Research report 2022 - Max Planck Institute for Demographic Research
What data from online genealogies reveal about historical life expectancy
Authors
Alburez-Gutierrez, Diego; Stelter, Robert
Departments
Max-Planck-Forschungsgruppe „Ungleichheiten in Verwandtschaftsbeziehungen“ (Alburez-Gutierrez)
Arbeitsbereich „Fertilität und Wohlbefinden“ am Max-Planck-Institut für demografische Forschung, Rostock; Max Geldner Assistenzprofessor für quantitative Wirtschaftsgeschichte, Universität Basel (Stelter)

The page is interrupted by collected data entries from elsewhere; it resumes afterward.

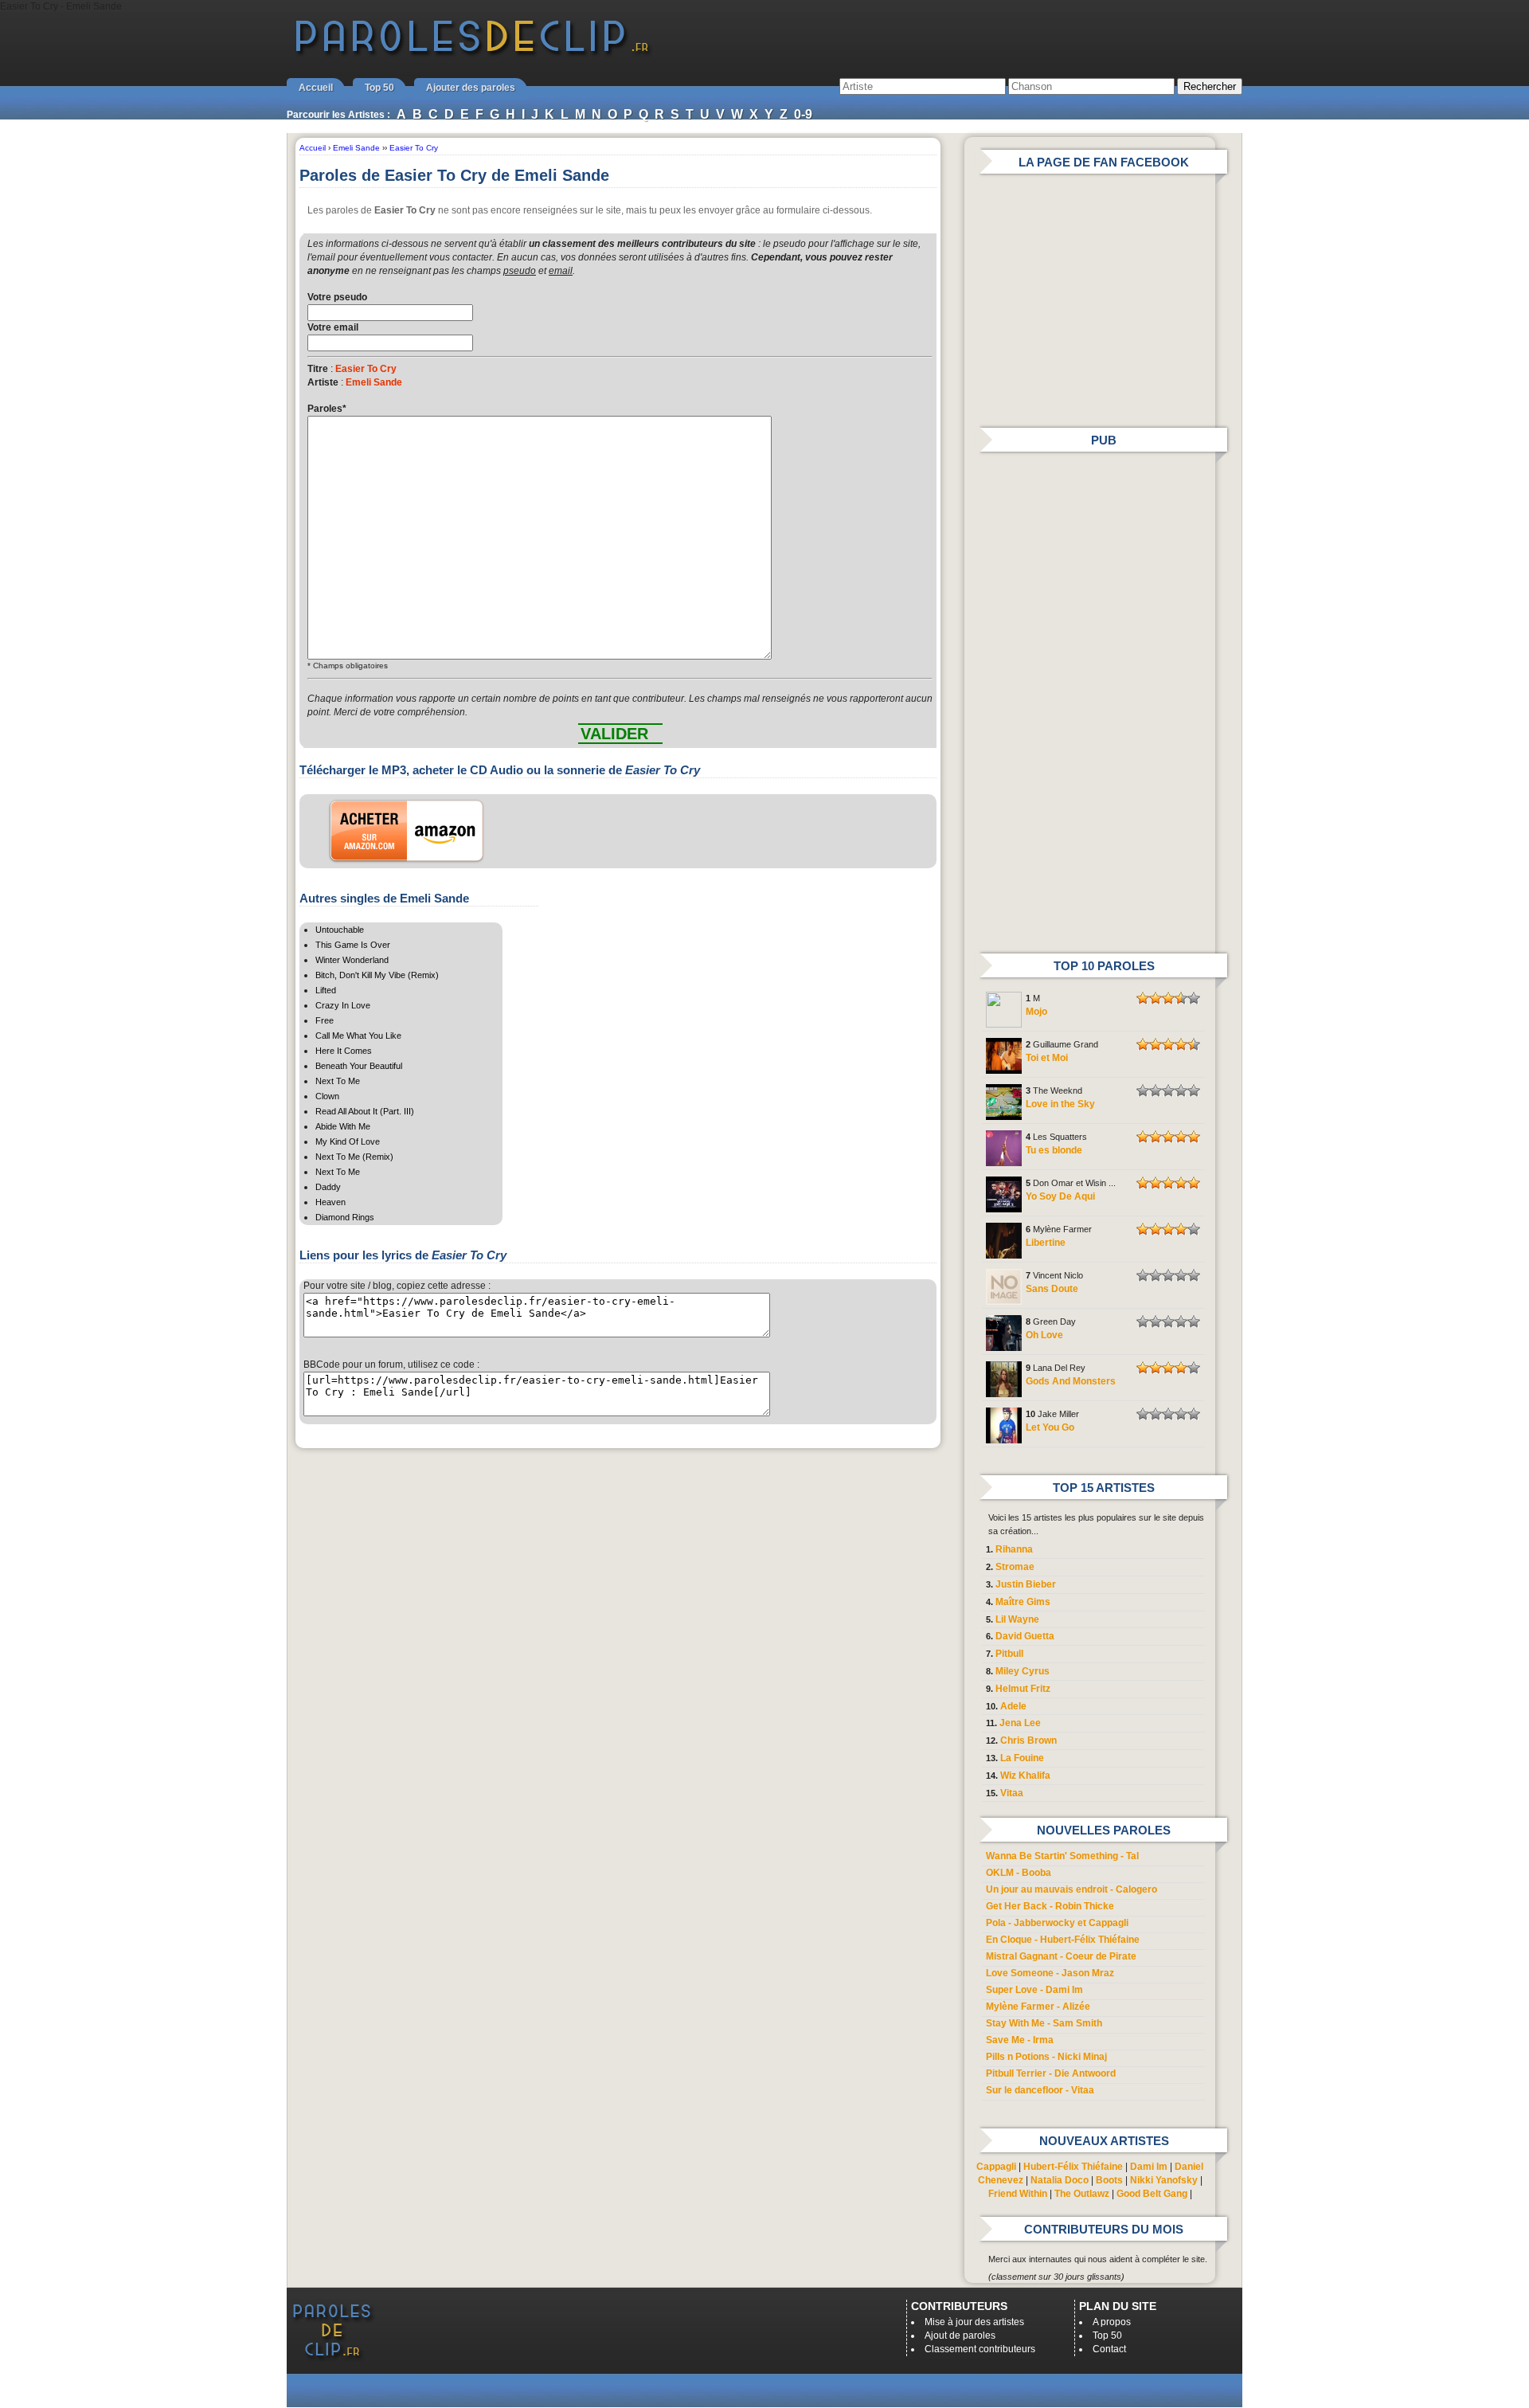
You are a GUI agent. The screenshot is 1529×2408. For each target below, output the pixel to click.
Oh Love (1044, 1335)
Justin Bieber (1025, 1584)
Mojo (1036, 1011)
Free (324, 1020)
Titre (317, 368)
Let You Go (1050, 1427)
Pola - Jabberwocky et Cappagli (1057, 1922)
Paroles (326, 408)
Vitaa (1011, 1793)
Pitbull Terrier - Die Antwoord (1051, 2073)
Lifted (325, 990)
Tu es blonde (1054, 1150)
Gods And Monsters (1071, 1381)
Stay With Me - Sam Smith (1044, 2023)
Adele (1013, 1706)
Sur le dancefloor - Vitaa (1040, 2090)
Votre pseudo (337, 297)
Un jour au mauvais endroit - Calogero (1071, 1889)
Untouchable (339, 929)
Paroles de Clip (472, 54)
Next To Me (337, 1081)
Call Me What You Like (358, 1035)
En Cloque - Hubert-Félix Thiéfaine (1063, 1939)
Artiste (322, 382)
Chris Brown (1028, 1740)
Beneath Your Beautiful (358, 1066)
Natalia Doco (1059, 2180)
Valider (614, 733)
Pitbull (1009, 1653)
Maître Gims (1022, 1601)
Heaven (330, 1202)
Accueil (316, 87)
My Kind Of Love (347, 1141)
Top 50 (379, 87)
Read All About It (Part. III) (364, 1111)
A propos (1112, 2322)
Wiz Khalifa (1025, 1775)
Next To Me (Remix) (354, 1156)
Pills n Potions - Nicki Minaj (1046, 2056)
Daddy (328, 1187)
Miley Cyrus (1022, 1671)
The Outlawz (1081, 2193)
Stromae (1014, 1566)
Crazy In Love (342, 1005)
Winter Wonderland (352, 960)
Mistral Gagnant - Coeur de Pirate (1061, 1956)
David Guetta (1024, 1636)
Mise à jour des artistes (974, 2322)
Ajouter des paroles (470, 87)
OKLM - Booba (1018, 1872)
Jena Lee (1020, 1723)
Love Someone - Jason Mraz (1050, 1973)
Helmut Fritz (1022, 1688)
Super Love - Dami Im (1034, 1989)
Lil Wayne (1017, 1619)
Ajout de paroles (960, 2335)
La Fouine (1022, 1758)
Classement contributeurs (980, 2349)
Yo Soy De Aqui (1060, 1196)
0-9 (803, 114)
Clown (327, 1096)
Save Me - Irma (1020, 2040)
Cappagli (996, 2166)
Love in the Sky (1060, 1104)
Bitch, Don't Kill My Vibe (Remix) (377, 975)
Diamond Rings (344, 1217)
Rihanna (1014, 1549)
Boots (1109, 2180)
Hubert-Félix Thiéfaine (1073, 2166)
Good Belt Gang (1151, 2193)
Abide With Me (342, 1126)
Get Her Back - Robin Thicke (1050, 1906)
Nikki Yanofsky (1164, 2180)
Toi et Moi (1047, 1057)
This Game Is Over (352, 944)
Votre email (332, 327)
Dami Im (1148, 2166)
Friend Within (1017, 2193)
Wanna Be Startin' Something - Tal (1062, 1856)
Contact (1109, 2349)
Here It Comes (343, 1050)
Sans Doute (1052, 1288)
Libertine (1046, 1242)
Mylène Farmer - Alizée (1038, 2006)
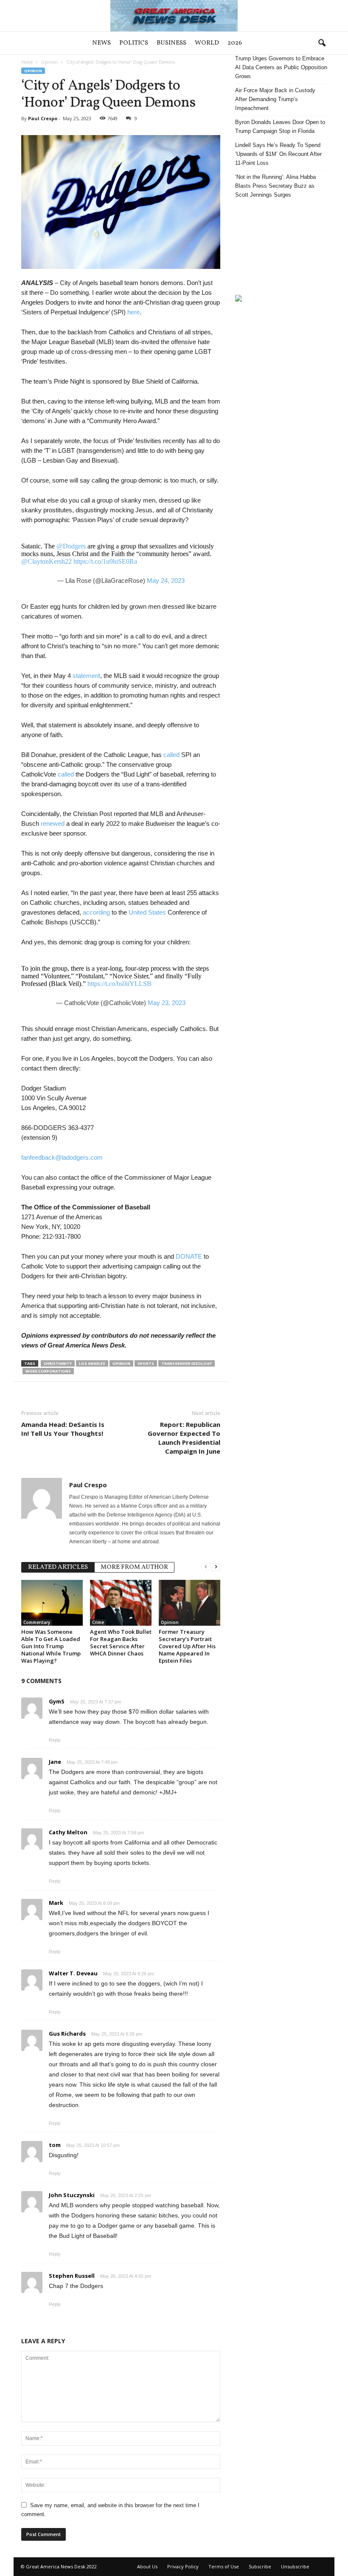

Arbeitsbereich „Fertilität und Wohlbefinden“ am Max-Planck-Institut für demografische Forschung, Rostock; Max Geldner Assistenzprofessor für quantitative Wirtschaftsgeschichte, Universität Basel (Stelter)
Summary
Online genealogy data are beset by a number of biases that affect their representativity. Diego Alburez-Gutierrez from the Max Planck Institute for Demographic Research and his colleague Robert Stelter show this with the example of a user-generated dataset from the FamiLinx project. They calculate the remaining life expectancy of men aged 30 who lived in the German Empire between 1500 and 1910 and the Netherlands between 1600 and 1909. Their work highlights the need to develop bias-correction methods to analyze historical population trends derived from crowdsourced digital data.